▶ [Work request]: Each line of the records that holds the word "agent" should be copied out.

▶ [Data under study]:
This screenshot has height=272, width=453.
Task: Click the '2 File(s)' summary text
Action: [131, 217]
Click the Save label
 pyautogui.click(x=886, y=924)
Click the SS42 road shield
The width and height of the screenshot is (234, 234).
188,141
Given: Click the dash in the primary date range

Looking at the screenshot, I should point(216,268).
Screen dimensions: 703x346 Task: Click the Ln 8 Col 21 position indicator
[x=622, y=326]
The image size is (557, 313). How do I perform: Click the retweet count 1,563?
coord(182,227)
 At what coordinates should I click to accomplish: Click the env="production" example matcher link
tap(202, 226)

--

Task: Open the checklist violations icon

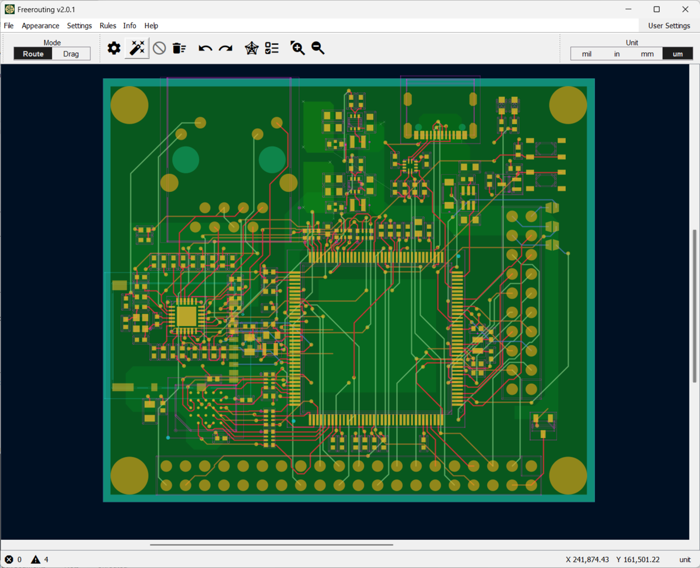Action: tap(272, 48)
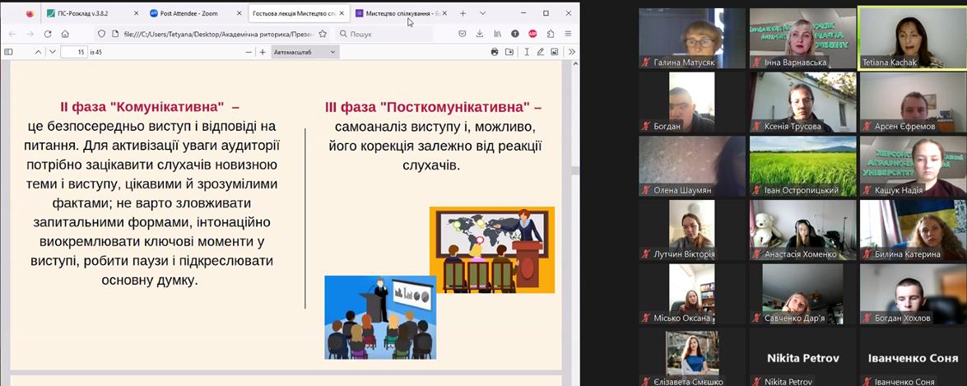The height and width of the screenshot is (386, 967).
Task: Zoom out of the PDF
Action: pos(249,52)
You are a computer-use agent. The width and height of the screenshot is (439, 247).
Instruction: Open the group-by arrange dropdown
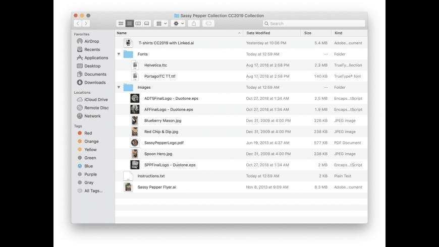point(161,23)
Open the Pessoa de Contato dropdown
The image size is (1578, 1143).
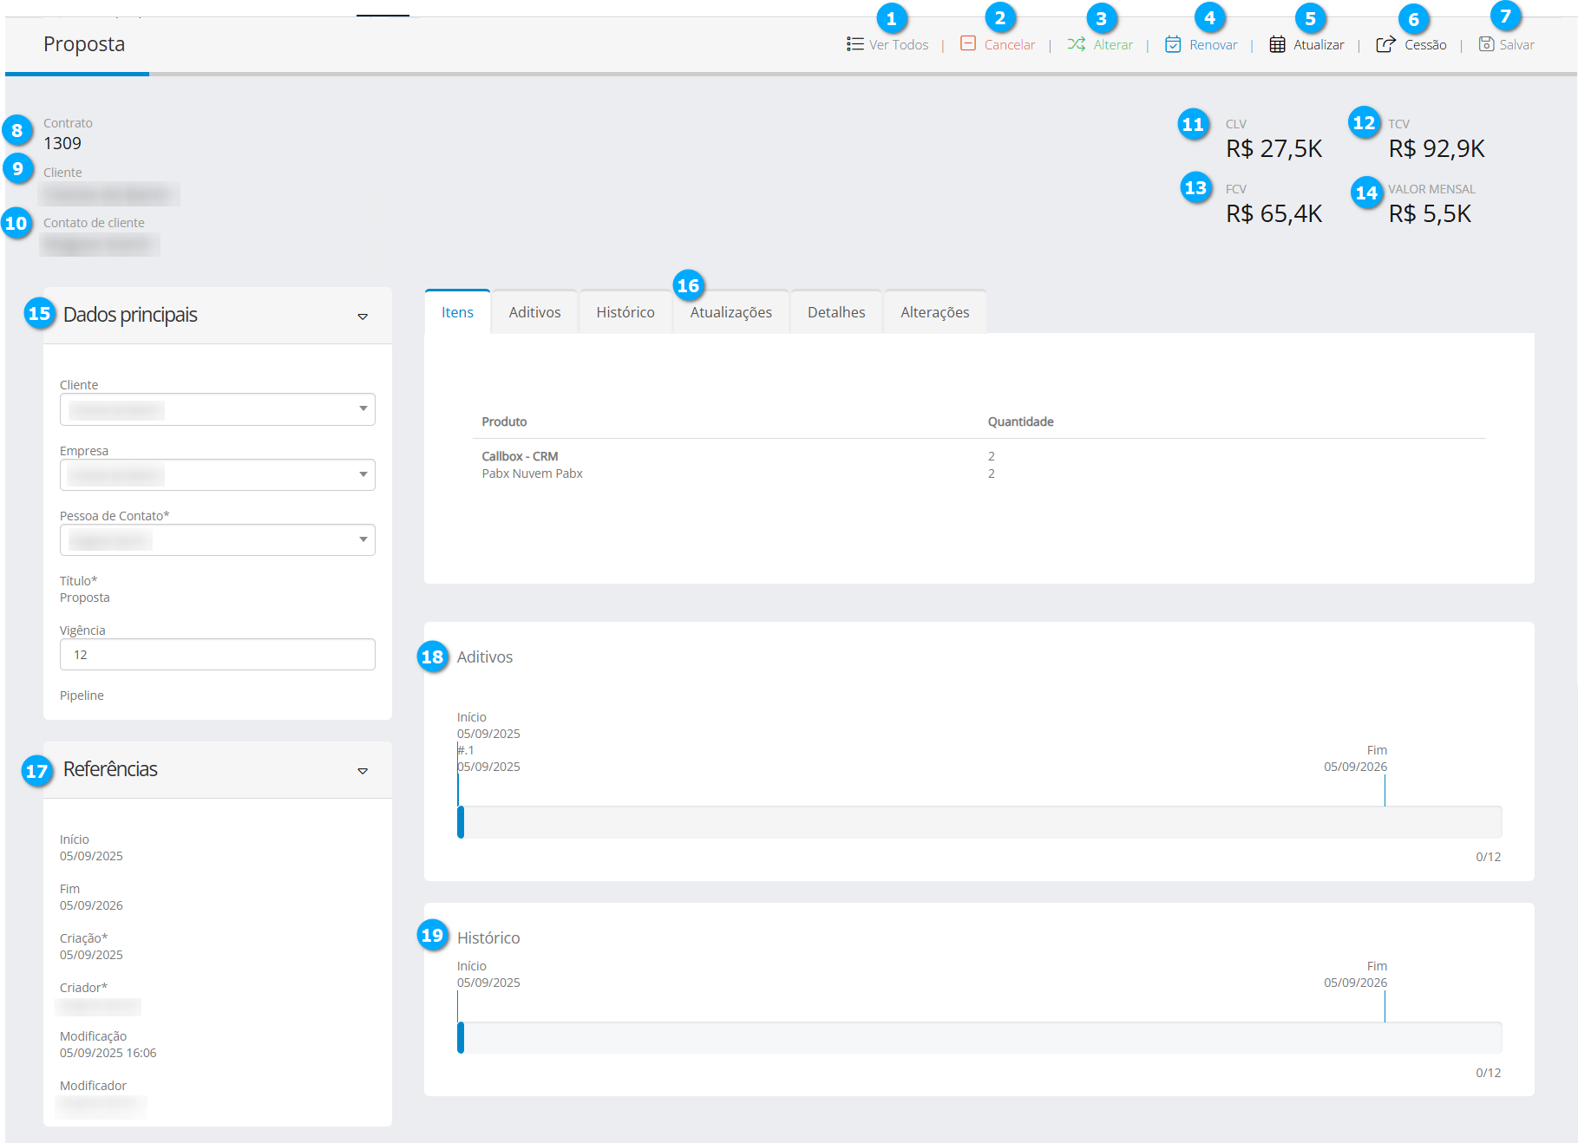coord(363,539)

* * *

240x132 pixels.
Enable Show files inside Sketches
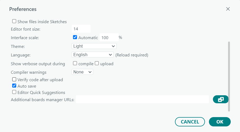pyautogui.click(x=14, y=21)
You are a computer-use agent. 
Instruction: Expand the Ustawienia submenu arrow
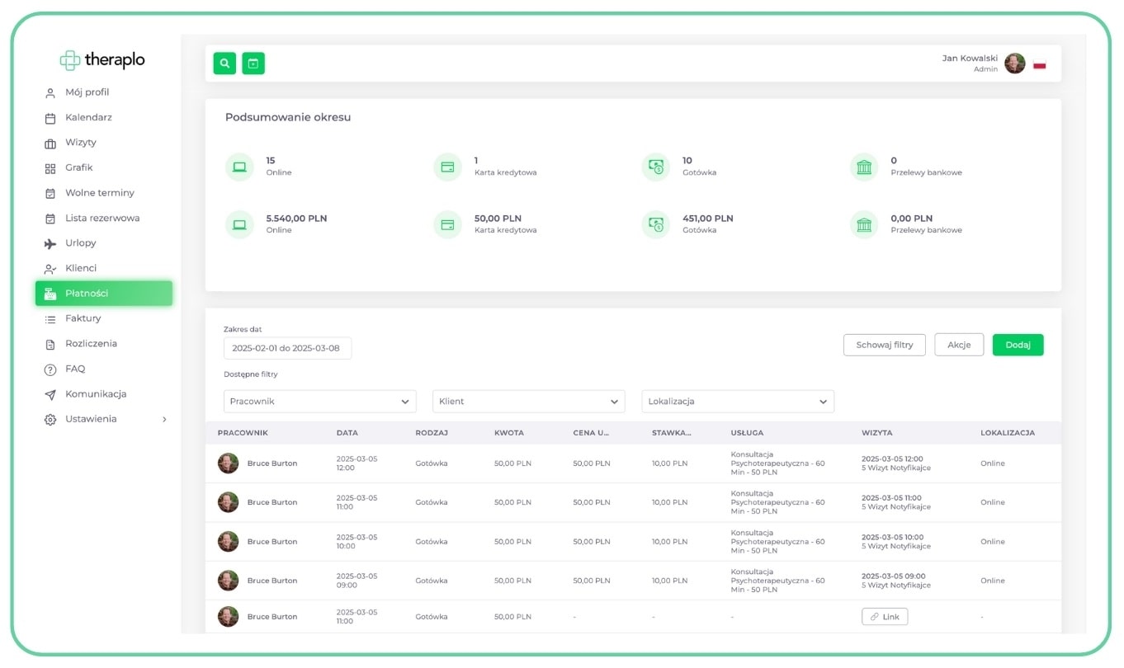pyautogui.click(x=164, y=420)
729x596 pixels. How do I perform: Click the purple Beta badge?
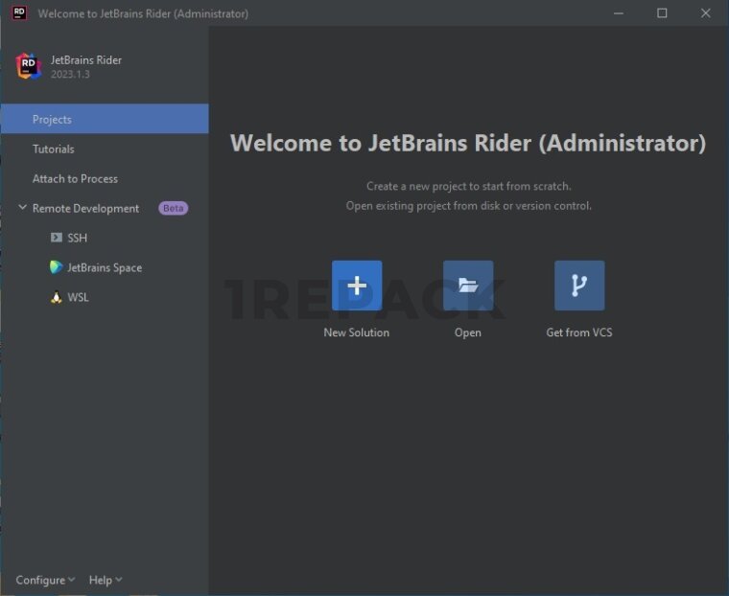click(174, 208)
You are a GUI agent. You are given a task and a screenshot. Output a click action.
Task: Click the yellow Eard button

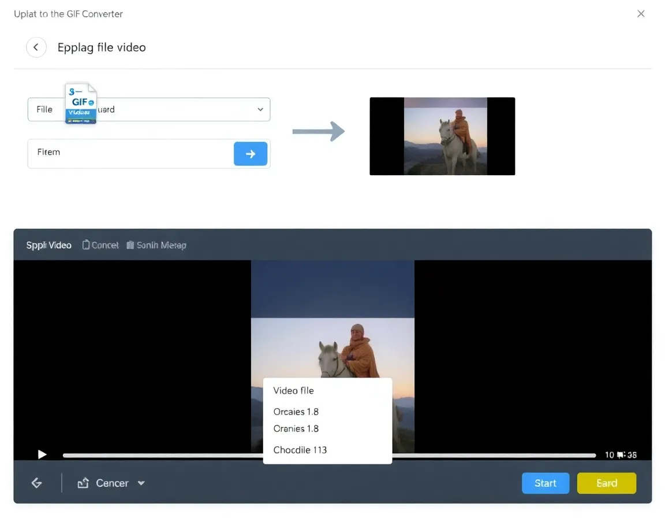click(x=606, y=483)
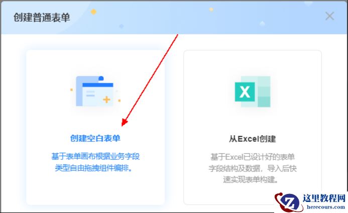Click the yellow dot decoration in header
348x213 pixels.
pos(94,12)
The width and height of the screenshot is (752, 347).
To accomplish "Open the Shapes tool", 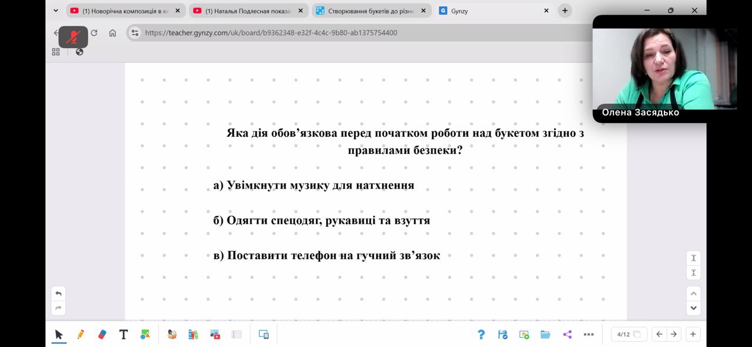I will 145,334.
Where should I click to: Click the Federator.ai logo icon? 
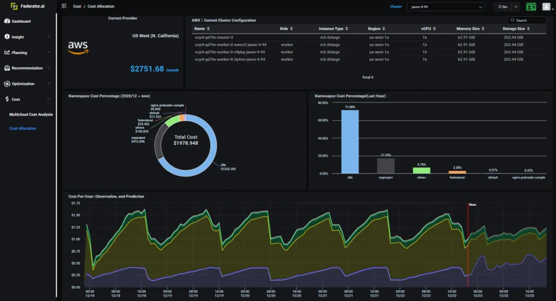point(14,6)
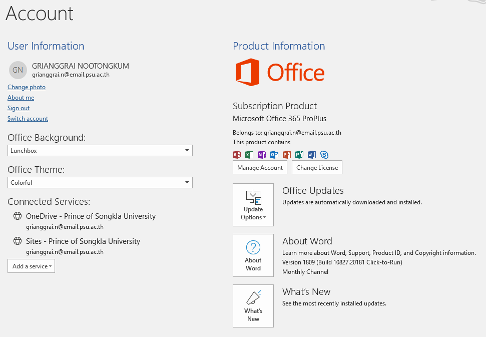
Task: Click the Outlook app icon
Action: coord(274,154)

▶ [Result]:
You are a computer-use agent. The width and height of the screenshot is (439, 247).
You are a computer-use agent. 
You are a GUI agent. You are given a task and a screenshot. Output a click action.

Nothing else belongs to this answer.